● **What is expected**:
Repeat exactly, and nothing more, the lines from the one that includes "Choose the two stars & up filter" through the final line of the entries; skip the pictures.

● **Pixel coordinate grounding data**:
----

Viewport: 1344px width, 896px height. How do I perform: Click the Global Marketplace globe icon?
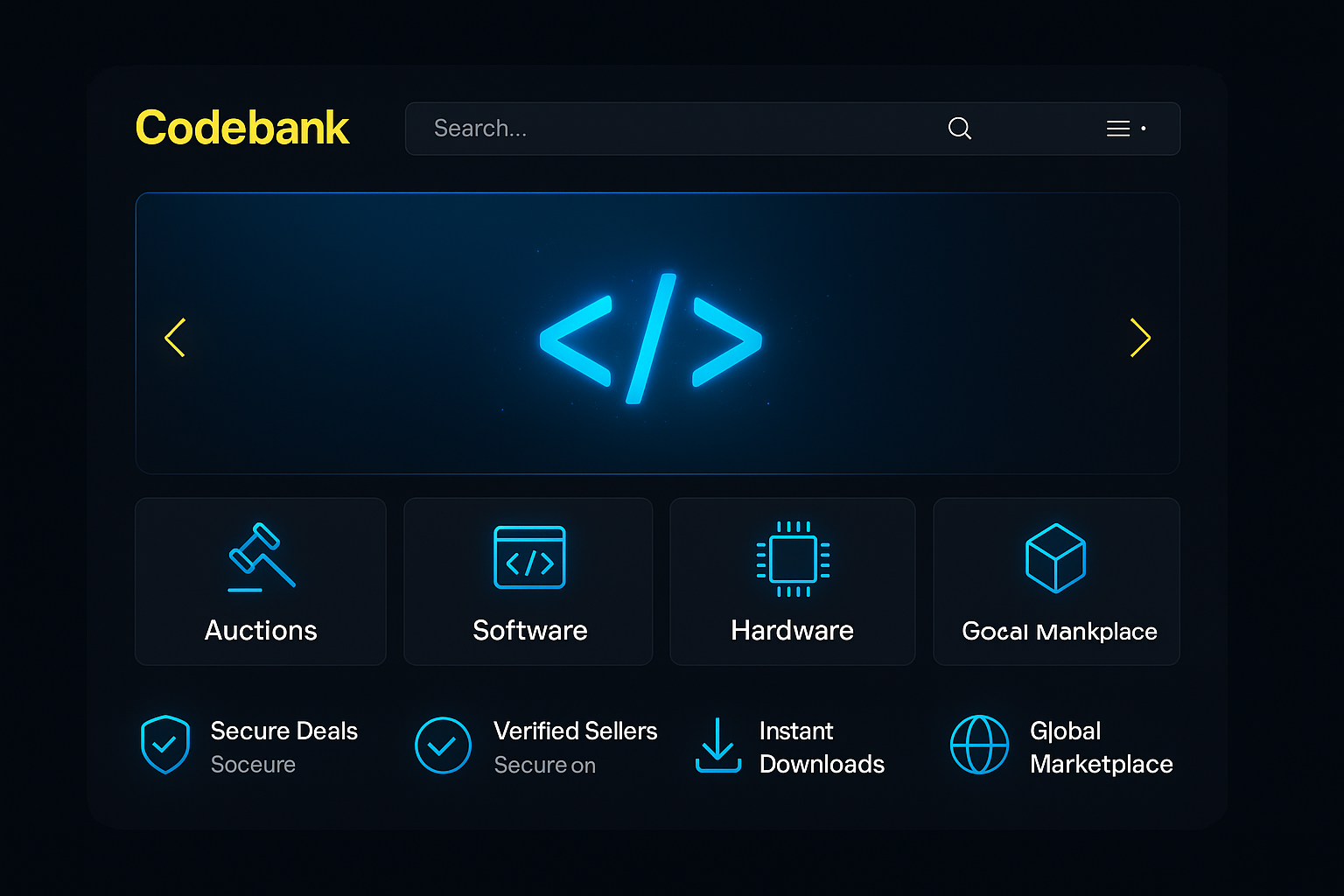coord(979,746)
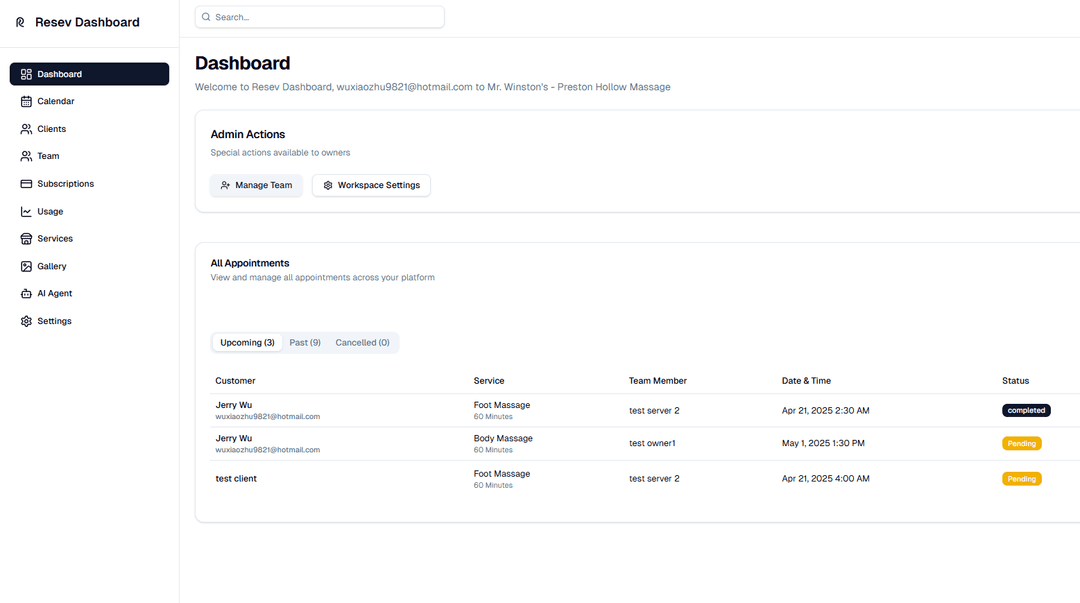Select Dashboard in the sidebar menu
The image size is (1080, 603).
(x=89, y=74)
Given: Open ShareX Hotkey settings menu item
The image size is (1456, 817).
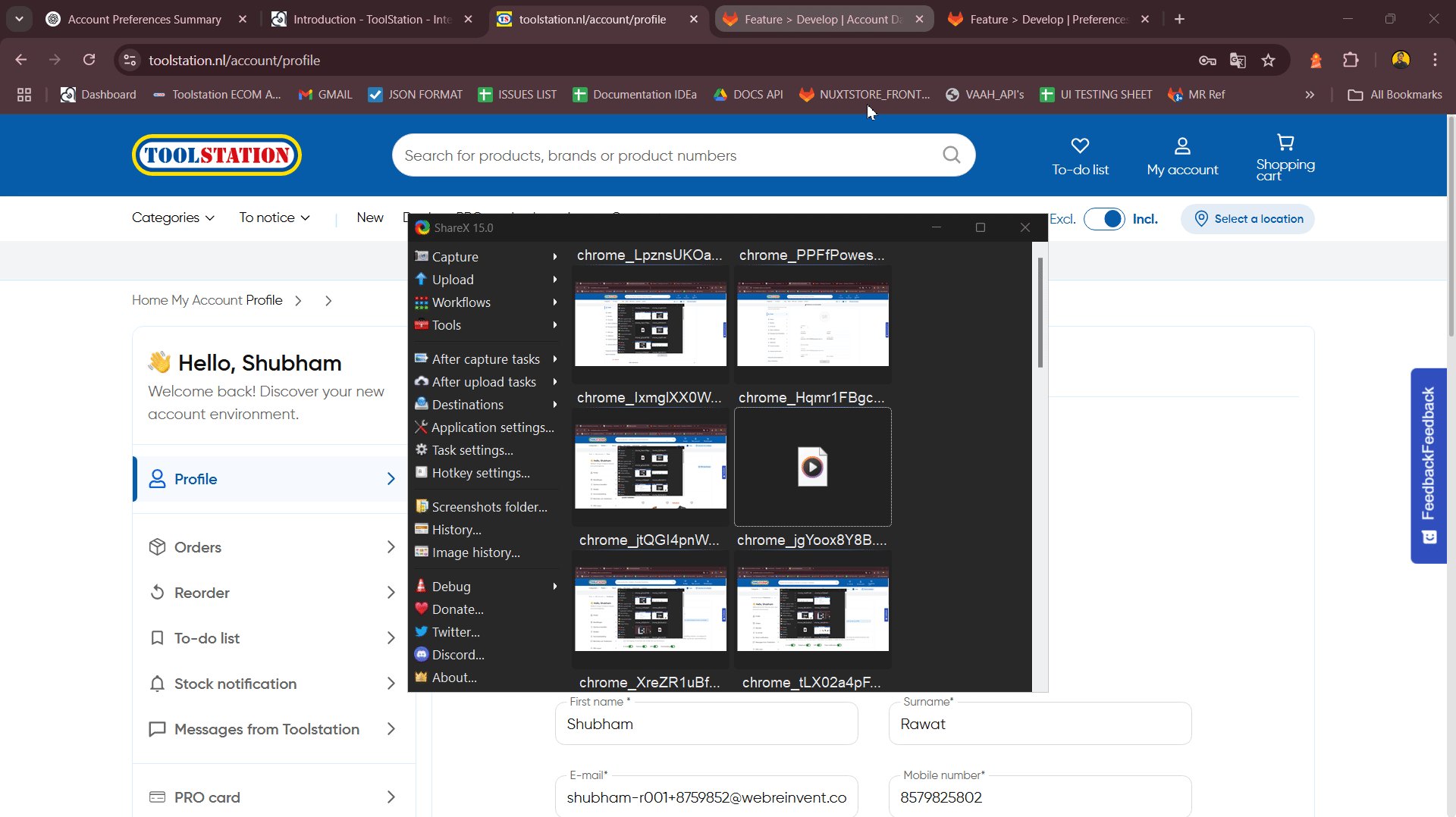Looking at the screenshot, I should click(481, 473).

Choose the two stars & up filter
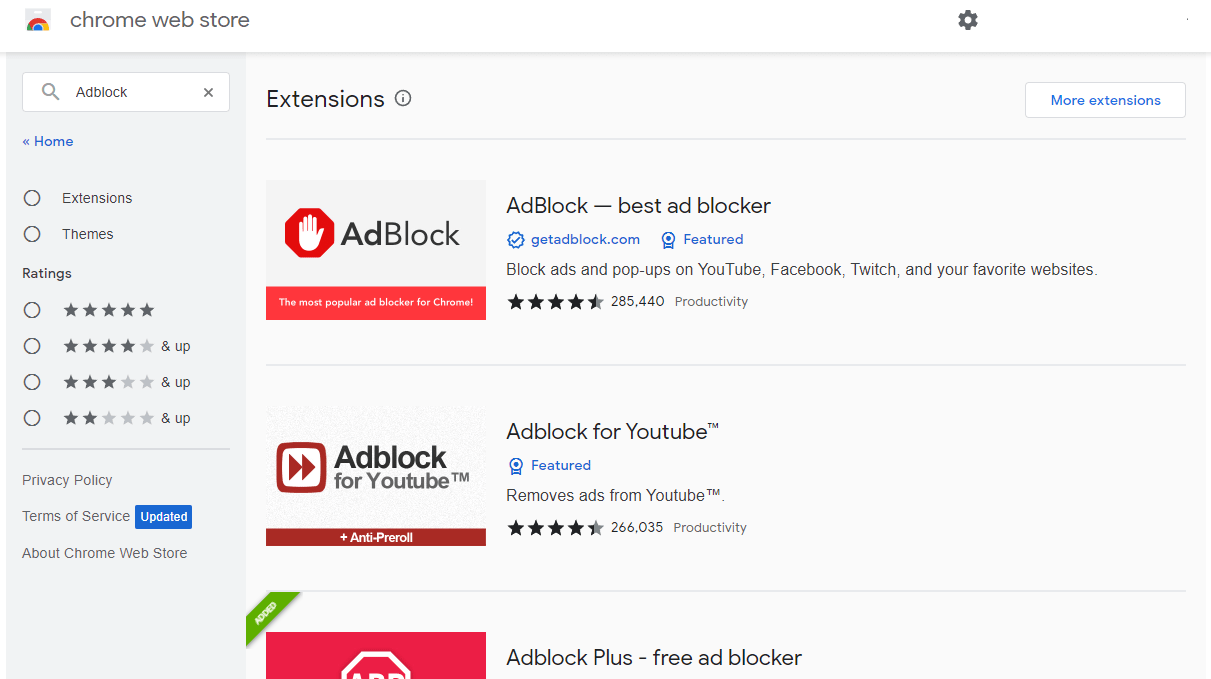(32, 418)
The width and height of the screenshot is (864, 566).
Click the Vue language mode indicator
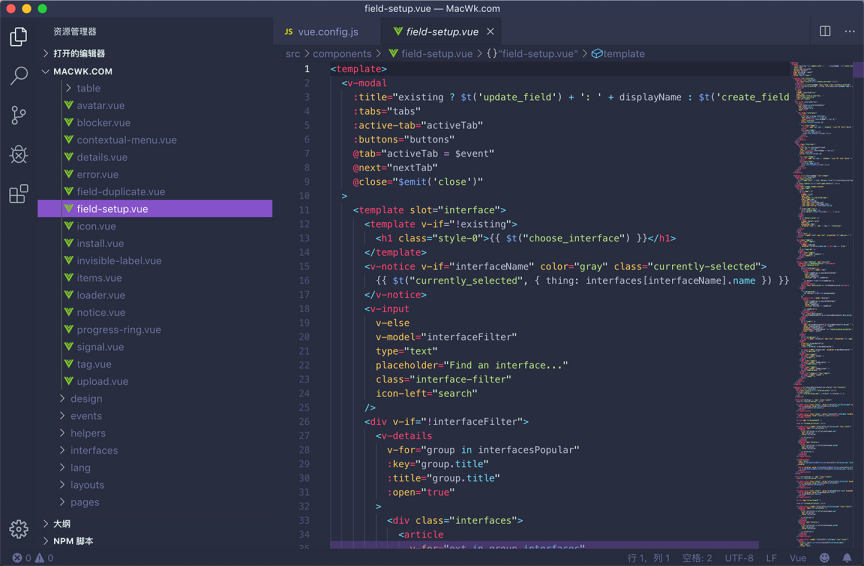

----

● **Your solution**:
Choose the two stars & up filter
(32, 418)
The width and height of the screenshot is (864, 566).
Click the Vue language mode indicator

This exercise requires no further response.